Also known as the common seal, the harbor seal (Phoca vitulina) is a “true seal” in that it has small flippers and can only move on land by flopping its body. Harbor seals live along the coastlines of most every continent in the Northern Hemisphere and have been spotted as far south as Florida, and as far north as the Arctic Circle. The most widely distributed of all seals, there is an estimated population of 500,000 harbor seals worldwide.
Harbor seals are around six feet in length, and can weigh anywhere from 120 to 370lbs, with males noticeably larger than females. As they are true seals, harbor seals have no visible ear flaps but rather have an ear canal behind each eye. Each seal has a different pattern of spots, and they may vary in color depending on their habitat.
Harbor seals received their name because they usually do not venture very far away from the coast. Although they are capable of diving to over 1,500 feet and being underwater for up to 40 minutes, harbor seals prefer to stick to shallower waters and can even be found upstream in large rivers from time to time. They spend about half their time in the water and spend the remainder of their day “hauled-out”, which is another term for resting on shore. The seals will usually choose a rocky coastline, sandy beach or ice-pack for their haul-out site depending on their geographical location. Harbor seals are social animals and usually rest in groups, but they do not congregate in groups as large as most other types of seals.
The harbor seal is a carnivore and feeds on a variety of fish, octopus, squid, shrimp, crabs and mollusks, all depending on the prey native to its environment. Harbor seals have also been known to feed on seabirds. Although carnivorous and quite large, Harbor seals pose no threat to humans. While very capable swimmers, when hauled-out on land Harbor seals are very vulnerable and will often rush back into the water if approached by a human.

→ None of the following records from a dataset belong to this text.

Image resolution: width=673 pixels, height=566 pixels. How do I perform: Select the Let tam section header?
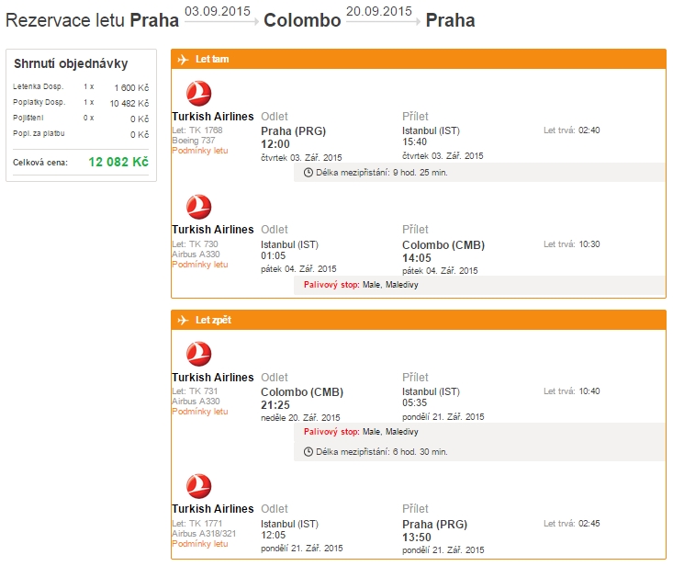(419, 59)
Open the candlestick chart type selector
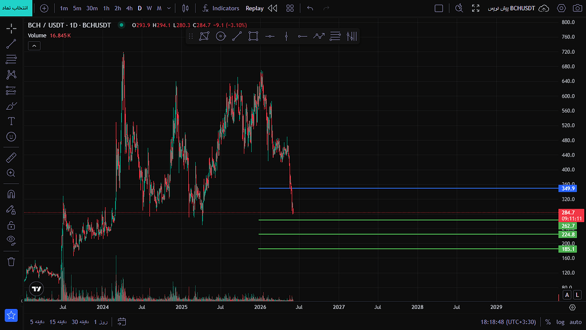This screenshot has height=330, width=586. (x=185, y=8)

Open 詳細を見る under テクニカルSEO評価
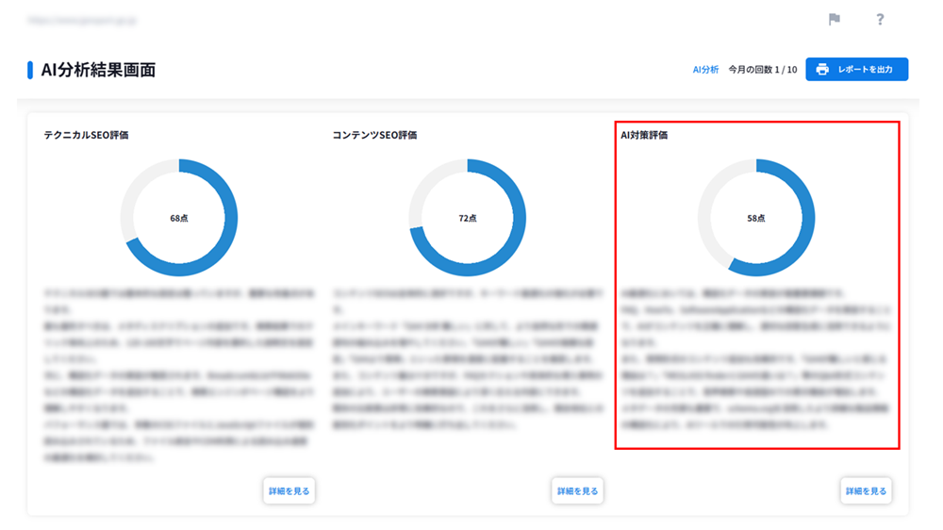point(289,490)
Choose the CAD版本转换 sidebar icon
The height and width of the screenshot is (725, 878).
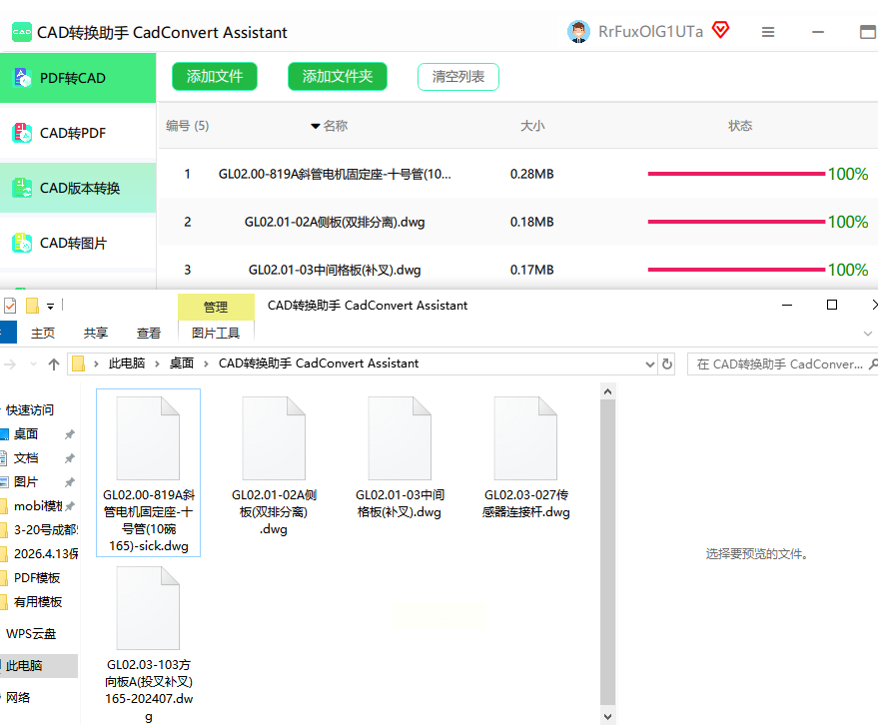pyautogui.click(x=22, y=188)
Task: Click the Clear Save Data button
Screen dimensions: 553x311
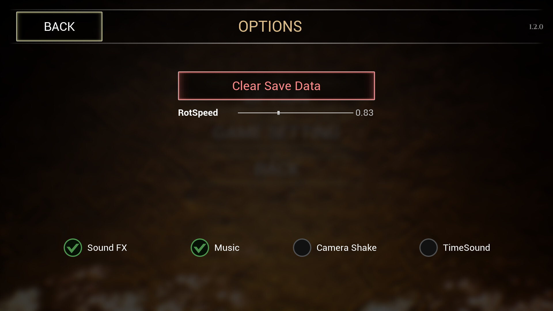Action: coord(277,86)
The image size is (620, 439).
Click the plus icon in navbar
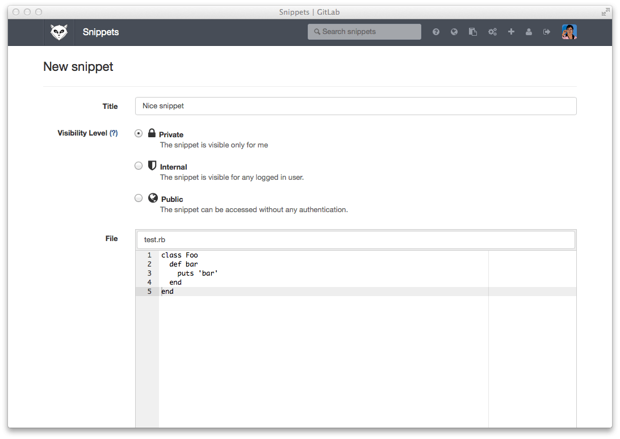(x=511, y=32)
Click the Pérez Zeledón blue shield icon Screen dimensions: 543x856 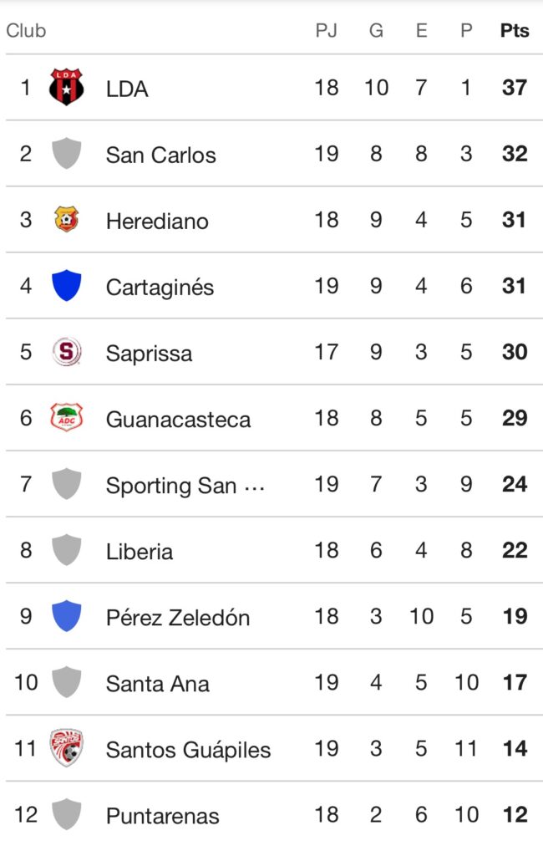tap(66, 616)
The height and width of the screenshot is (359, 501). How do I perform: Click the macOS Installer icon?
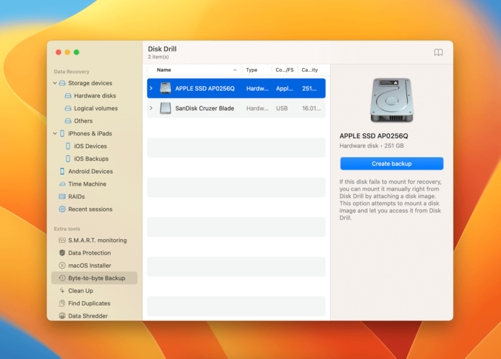pyautogui.click(x=62, y=265)
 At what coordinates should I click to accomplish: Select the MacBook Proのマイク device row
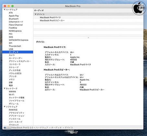[88, 18]
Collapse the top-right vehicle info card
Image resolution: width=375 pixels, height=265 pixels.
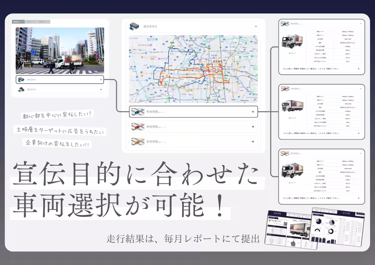tap(361, 24)
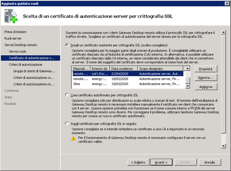This screenshot has height=171, width=231.
Task: Close the Aggiunta guidata ruoli window
Action: click(227, 3)
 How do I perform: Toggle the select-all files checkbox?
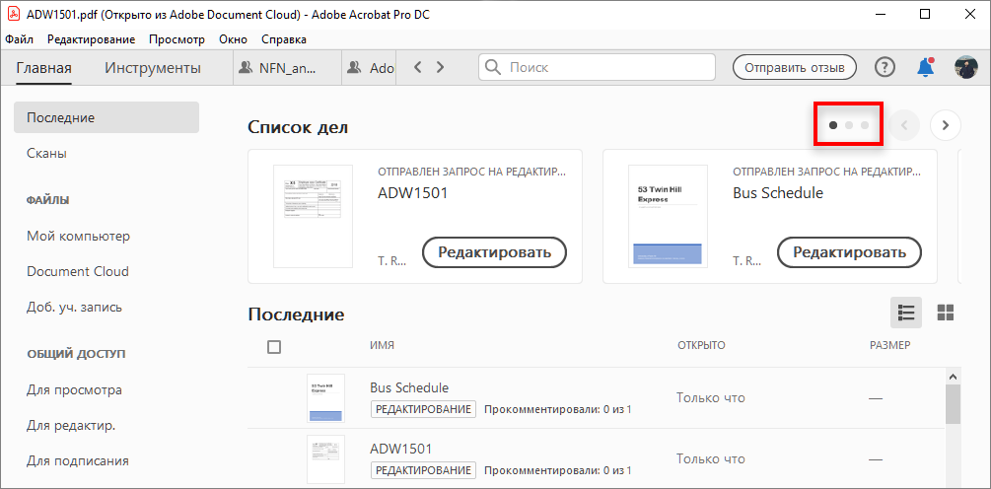tap(274, 346)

Female harbor seals give birth to one pup every year, with the birthing season varying by climate. The pups are fully developed and able to swim within a few hours of birth, but will depend on their mother’s milk for the first three to four weeks of life. After weaning, the female seal will mate again almost immediately to continue the annual birth cycle. The lifespan of a harbor seal is between 20-35 years, with females usually living 10 years longer than males.
Once heavily hunted by people, the harbor seal is a protected animal in almost every nation now and their population has been on the rebound. However, urbanization of coastline remains a threat to these animals. In order to rest and molt, harbor seals need to spend a lot of time out of the water, and if a human presence is detected they will often not haul out. If construction occurs at or near a usual haul out spot, the seals will often abandon it permanently, which could threaten their population.
HARBOR SEAL FACTS
- In San Francisco Bay, some harbor seals are partially or fully red in color.
- Harbor seals can often be spotted playing in both New York Harbor and Boston Harbor.